Still, when soccer does return, it will almost certainly be without fans, as leagues across Europe and beyond consider returning to a world changed by the coronavirus.
“You play behind closed doors, the stadium is empty, it feels like a friendly training match,” Murthy said. “One of the biggest advantages we have playing at home is that our stadium is famous for intimidation because of the fans that are behind our team.”
While soccer “really shouldn’t be played that way,” Murthy conceded, it is financially better for the club to at least play, even if the games aren’t in front of fans. “If we don’t finish, the impact will be huge.”
Valencia is trying to mitigate the pain of the shutdown, cutting costs where it can. But like teams in most of Europe’s biggest leagues, it has yet to find a way to reduce its biggest cost: players’ salaries.
In Spain — as in England and Italy — La Liga failed to reach an agreement with the players’ union for a general pay cut. Now, Murthy is directly negotiating with his roster, in talks that have been led by the team’s five captains. It has not been easy.

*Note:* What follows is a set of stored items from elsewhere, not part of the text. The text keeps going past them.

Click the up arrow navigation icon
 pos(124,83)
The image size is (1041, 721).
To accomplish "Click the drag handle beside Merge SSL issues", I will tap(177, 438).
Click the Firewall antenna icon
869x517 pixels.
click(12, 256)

The club has opened its books to show the players what’s at stake and to persuade them “that we are not trying to sell you a nonsense to cut your wages and take advantage of it,” Murthy said. “In the end, it has to be a situation where it isn’t club against players and players against club.”
While the talks go on, the players remain home — away from their teammates, away from the training field and away from work.
Training sessions at the team’s practice facility have been replaced by a one-hour workout led by Valencia’s fitness trainer through video conferencing. Meals are prepared by a nutritionist and sent to every player on the club’s books, including those in its youth academy. A psychologist is also on hand.
The work-from-home protocol was worked out well in advance of the stoppage, at about the time Murthy’s caution was being ridiculed.
Now, Valencia’s fate is no longer in its hands.
“In the end, the Spanish government has to give the OK,” Murthy said. “That is another great uncertainty.”